Although clinical outcomes for patients with locally advanced head and neck squamous cell carcinoma (HNSCC) have improved significantly with multimodality treatment approaches, that is not the case for patients with recurrence and/or distant metastasis. Therefore, understanding the biologic processes of treatment resistance and metastasis is critical for successful intervention. Furthermore, identification of novel therapeutic targets for addressing metastasis and development of clinically effective targeted agents to improve survival remains a difficult challenge.
Hedgehog (Hh) signaling is one of the key master regulators of both invertebrate and vertebrate development.1–4
Constitutive Hh signal activation due to mutations or activating deregulation is implicated in numerous neoplastic or hyperplastic conditions. For instance, constitutive activation of the Hh pathway has been shown to play a critical role in tumorigenesis in malignant medulloblastoma, basal cell carcinoma of the skin, and breast, urogenital, GI, pancreatic, and lung cancers.5–14
Although significant expression of proteins involved in Hh signaling has been reported,15
the oncogenic role of protein expression has not been examined in HNSCC.
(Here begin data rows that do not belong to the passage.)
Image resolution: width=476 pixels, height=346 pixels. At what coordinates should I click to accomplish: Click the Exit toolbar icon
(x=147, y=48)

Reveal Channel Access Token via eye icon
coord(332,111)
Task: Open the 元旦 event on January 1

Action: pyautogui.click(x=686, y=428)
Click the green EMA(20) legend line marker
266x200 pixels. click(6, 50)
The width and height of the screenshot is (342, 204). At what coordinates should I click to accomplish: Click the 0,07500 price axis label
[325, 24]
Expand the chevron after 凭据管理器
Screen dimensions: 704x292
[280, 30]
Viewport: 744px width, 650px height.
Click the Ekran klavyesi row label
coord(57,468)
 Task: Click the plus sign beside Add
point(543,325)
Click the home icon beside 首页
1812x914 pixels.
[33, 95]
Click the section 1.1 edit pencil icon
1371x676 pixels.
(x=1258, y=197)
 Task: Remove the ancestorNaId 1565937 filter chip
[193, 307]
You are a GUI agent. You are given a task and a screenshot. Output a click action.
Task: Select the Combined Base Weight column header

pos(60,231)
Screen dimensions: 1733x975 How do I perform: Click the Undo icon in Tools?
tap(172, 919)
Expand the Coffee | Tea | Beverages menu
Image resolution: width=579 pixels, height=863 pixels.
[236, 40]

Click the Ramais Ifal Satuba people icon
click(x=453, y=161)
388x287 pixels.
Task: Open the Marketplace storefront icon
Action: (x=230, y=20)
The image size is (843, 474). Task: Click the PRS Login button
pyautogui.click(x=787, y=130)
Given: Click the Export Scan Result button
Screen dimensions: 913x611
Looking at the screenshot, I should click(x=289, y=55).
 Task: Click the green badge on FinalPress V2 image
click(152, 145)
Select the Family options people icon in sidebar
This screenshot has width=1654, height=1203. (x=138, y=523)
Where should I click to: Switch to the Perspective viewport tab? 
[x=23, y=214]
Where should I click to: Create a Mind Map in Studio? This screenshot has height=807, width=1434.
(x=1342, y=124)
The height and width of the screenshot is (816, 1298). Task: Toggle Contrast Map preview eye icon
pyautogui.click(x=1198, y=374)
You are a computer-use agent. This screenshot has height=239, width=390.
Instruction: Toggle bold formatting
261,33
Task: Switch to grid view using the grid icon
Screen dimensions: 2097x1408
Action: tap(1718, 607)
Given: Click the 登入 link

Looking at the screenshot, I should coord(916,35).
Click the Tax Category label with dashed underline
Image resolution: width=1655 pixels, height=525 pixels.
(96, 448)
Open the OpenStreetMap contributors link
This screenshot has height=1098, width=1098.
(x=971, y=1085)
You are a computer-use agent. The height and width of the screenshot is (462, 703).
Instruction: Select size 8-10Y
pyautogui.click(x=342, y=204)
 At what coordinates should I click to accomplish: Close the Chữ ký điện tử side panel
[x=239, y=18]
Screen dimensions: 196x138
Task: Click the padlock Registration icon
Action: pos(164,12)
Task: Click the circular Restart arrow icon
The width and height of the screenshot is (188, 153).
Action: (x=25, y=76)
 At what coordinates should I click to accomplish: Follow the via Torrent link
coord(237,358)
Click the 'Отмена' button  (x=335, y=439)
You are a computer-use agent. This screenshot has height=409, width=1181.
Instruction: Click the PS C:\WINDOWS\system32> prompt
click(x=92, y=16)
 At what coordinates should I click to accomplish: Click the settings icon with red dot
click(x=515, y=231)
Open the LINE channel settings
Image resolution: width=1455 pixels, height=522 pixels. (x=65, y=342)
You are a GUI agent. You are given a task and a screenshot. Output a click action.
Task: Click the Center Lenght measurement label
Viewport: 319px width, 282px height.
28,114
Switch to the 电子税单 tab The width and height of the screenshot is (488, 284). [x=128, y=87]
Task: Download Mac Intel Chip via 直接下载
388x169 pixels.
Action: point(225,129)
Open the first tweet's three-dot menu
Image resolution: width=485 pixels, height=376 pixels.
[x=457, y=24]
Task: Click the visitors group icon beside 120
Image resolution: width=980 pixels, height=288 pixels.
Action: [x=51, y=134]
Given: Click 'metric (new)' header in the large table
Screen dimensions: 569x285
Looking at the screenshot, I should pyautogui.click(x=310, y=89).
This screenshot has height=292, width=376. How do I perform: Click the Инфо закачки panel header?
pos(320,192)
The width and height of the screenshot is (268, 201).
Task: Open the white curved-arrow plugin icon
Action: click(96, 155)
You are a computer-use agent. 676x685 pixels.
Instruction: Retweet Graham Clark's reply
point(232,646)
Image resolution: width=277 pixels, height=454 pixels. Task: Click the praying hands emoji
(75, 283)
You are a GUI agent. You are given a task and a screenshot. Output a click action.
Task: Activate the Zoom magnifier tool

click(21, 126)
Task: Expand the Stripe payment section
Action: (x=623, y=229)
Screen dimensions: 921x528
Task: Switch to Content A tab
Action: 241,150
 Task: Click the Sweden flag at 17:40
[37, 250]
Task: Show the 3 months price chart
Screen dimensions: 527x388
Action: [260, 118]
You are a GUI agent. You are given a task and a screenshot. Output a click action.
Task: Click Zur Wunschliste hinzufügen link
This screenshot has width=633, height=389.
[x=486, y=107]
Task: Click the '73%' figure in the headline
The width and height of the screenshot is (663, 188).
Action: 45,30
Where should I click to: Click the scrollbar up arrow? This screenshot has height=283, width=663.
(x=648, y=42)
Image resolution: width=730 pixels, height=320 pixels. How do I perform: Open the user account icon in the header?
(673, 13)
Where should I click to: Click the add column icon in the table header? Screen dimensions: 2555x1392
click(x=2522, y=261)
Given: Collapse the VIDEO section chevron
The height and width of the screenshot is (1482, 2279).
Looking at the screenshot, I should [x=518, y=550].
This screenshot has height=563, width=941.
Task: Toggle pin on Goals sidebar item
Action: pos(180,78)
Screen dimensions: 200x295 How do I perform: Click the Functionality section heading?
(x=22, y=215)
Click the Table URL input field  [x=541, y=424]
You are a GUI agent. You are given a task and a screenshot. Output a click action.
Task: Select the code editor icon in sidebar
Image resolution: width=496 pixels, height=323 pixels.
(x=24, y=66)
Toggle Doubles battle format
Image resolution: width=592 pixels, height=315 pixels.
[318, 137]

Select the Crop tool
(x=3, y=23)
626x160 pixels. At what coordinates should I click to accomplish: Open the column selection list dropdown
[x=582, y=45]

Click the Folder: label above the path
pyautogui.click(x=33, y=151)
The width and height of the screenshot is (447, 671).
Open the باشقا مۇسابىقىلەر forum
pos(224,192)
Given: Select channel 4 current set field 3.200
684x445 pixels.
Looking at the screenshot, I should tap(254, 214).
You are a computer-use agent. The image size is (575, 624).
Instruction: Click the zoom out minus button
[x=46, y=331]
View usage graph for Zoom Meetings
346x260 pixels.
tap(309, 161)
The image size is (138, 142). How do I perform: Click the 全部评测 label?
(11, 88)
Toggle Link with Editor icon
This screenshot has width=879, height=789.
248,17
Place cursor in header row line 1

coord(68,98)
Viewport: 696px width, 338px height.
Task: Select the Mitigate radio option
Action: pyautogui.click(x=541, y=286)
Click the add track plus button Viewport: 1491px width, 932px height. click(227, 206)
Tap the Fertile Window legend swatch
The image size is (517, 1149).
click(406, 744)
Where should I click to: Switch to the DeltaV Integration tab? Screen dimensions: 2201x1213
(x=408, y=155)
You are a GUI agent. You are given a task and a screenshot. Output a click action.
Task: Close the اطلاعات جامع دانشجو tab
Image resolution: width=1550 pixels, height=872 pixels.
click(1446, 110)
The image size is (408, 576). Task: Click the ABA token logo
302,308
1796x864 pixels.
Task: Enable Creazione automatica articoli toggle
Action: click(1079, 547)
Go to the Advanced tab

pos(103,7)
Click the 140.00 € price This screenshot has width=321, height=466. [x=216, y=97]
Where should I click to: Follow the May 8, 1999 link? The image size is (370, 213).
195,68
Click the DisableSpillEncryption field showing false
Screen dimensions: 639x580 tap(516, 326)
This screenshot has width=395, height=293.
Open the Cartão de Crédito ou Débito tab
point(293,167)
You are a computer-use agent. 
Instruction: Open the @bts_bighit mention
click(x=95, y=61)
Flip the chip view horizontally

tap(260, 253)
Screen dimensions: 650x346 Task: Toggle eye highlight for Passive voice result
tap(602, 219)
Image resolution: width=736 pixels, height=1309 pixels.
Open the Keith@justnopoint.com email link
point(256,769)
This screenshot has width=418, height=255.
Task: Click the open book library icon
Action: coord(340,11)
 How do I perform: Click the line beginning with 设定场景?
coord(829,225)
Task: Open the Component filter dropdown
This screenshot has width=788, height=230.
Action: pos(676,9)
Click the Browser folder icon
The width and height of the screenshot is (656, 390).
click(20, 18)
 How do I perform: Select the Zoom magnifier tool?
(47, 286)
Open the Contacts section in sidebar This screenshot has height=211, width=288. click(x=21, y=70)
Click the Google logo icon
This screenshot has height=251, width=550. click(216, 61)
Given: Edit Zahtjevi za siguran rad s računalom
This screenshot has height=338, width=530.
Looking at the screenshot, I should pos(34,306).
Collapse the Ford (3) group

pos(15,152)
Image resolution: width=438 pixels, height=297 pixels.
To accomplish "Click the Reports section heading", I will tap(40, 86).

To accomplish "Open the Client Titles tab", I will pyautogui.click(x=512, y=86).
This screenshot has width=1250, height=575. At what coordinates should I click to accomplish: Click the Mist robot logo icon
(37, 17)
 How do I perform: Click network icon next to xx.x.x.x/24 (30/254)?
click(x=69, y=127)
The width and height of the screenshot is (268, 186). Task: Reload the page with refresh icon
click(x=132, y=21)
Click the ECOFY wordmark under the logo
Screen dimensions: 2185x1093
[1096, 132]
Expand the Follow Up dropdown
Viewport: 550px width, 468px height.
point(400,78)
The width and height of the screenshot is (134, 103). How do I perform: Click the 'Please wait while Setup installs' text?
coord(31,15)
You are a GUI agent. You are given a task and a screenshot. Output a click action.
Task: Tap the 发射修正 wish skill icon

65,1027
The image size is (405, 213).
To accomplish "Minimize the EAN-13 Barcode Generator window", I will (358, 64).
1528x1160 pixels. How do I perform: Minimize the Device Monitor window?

There are three members of the Hh family of extracellular signaling molecules—sonic hedgehog (SHH), Indian hedgehog, and desert hedgehog—that activate a membrane receptor complex (Appendix Fig A1
, online only). Binding of Hh to a transmembrane receptor, patched 1 (PTCH1), releases its inhibition of smoothened (SMO), a distant cousin of the 7-transmembrane G-protein coupled receptor family.16
Activation of SMO by Hh results in activation of glioma-associated oncogene family zinc finger 1 (GLI1) along with GLI2 and GLI3, which are thought to mediate most of the cellular effects.1
In the absence of Hh, GLI transcription factors are phosphorylated, ubiquitinated, and degraded. Although GLI1 and GLI2 generally function as transcriptional activators, the partially degraded GLI3 can function as a transcriptional repressor.17–21
Hh signaling is known to be induced in bronchial epithelial cells exposed to cigarette smoke; thus, it contributes to cell proliferation, anchorage-independent growth, and tumor formation in nude mice.22
In addition, GLI can be activated by noncanonical pathways, including RAS-MEK, AKT, and TGF-beta in the absence of Hh ligands,23–26
and epidermal growth factor (EGF) signaling has been shown to modulate Hh signaling in keratinocytes.27
Furthermore, Hh signaling has been shown to induce epithelial-to-mesenchymal transition (EMT) by inhibition of WNT/beta-catenin (CTNNB1) signaling and by upregulating secreted frizzled-related protein 1 (SFRP1). EMT-related genes were one of the three most significant gene sets that were enriched in high-risk patients with HNSCC in our previous study.28,29
In recent studies, a novel SMO inhibitor, GDC-0449, induced response and disease stabilization in patients with advanced basal cell carcinoma and medulloblastoma who frequently harbor inactivating mutations of PTCH1
or less common activating mutations of SMO
As expected, overexpression of GLI1
mRNA, indicating activation of the Hh pathway, was associated with clinical benefits. The oncogenic significance and clinical development of Hh pathway inhibitors were also summarized by Low et al32
in a recent comprehensive review.
To assess a potential oncogenic role of Hh signaling in HNSCC, we examined the nuclear expression of GLI1 in patients treated with radiation therapy in the Radiation Therapy Oncology Group (RTOG) 9003 clinical trial. We also assessed the correlation of GLI1 expression with CTNNB1 to determine the inhibitory effect of GLI1 on WNT signaling and correlation with EGF receptor (EGFR) expression to examine a potential noncanonical activation of GLI1 through the EGFR pathway. Additionally, these protein expression levels were correlated with clinical outcomes, including time to metastasis (TTM), time to disease progression (TDP), and overall survival (OS), to evaluate their roles as prognostic biomarkers.